Farm House’s current recipe calls for oranges that have been charred on a grill, brewed with tea and a honey-sugar mix that’s then served over ice. “The honey gives it a more mellow, smooth sweetness, and a flavor that coats your tongue a bit,” Cioccia says.
Down the road at Husk, Sean Brock’s sweet tea puts the focus entirely on the leaves. Brock asked Tiffany Malapanes of Positiffitea, in nearby Murfreesboro, to make an organic custom blend for the restaurant. “We went through probably five to seven trial runs until we got to something that felt right,” Lyons says. The restaurant’s blend is 70 percent Assam, with the remainder split between Ceylon and Darjeeling, which Lyons says has “that classic iced-tea, tannic taste, but also a few lighter nuances.”

The thirst for sweet tea remains strong throughout the South, including South Carolina—where every April, Charleston Tea Plantation owner Bill Hall sends employees to buy wholesale-size bags of sugar to sweeten the 900 gallons of tea they serve at the annual First Flush Festival—and down the road in Savannah, Georgia, where Damon Lee Fowler enjoys the sweet tea at Mrs. Wilkes Dining Room. “Whenever I go to Mrs. Wilkes, I always tell the people with me, ‘You need to get sweet tea with this food.’ ” Fowler says.

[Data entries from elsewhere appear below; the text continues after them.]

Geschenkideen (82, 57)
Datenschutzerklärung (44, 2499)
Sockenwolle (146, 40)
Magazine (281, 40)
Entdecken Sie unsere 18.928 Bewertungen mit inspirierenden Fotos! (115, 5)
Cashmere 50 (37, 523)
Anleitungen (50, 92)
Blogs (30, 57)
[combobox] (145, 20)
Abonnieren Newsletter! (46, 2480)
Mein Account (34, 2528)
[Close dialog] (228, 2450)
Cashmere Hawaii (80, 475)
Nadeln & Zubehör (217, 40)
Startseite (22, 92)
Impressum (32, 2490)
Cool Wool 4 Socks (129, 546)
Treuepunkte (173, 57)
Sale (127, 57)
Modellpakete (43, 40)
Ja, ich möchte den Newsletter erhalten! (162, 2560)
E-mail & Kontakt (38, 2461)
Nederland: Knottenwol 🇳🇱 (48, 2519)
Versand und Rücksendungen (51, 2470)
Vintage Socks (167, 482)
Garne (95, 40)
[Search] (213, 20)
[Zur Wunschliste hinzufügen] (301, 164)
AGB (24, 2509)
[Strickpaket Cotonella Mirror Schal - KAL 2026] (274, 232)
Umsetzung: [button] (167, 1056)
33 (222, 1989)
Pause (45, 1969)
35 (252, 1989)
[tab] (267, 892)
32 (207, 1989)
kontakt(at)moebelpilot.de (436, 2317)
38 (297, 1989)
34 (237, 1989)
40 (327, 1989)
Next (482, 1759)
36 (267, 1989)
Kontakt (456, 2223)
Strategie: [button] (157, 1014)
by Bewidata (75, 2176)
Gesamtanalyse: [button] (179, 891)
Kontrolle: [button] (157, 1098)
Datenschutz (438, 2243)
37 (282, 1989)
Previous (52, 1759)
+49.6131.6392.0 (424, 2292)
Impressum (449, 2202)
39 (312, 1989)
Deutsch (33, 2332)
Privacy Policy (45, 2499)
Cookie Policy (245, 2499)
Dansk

He describes the fare of fried chicken, beef stew and meatloaf—accompanied by sides of okra and tomatoes, butter beans and candied yams—as classic boarding house–style cooking. And, of course, there’s no better match for this food than glasses of tea, cold and sweet. “At most straightforward, simple places in the South, you probably still have to specify if you want unsweet tea,” Fowler says. “Otherwise—all these years later—they often still assume you want it sweet. That’s how things are down South.”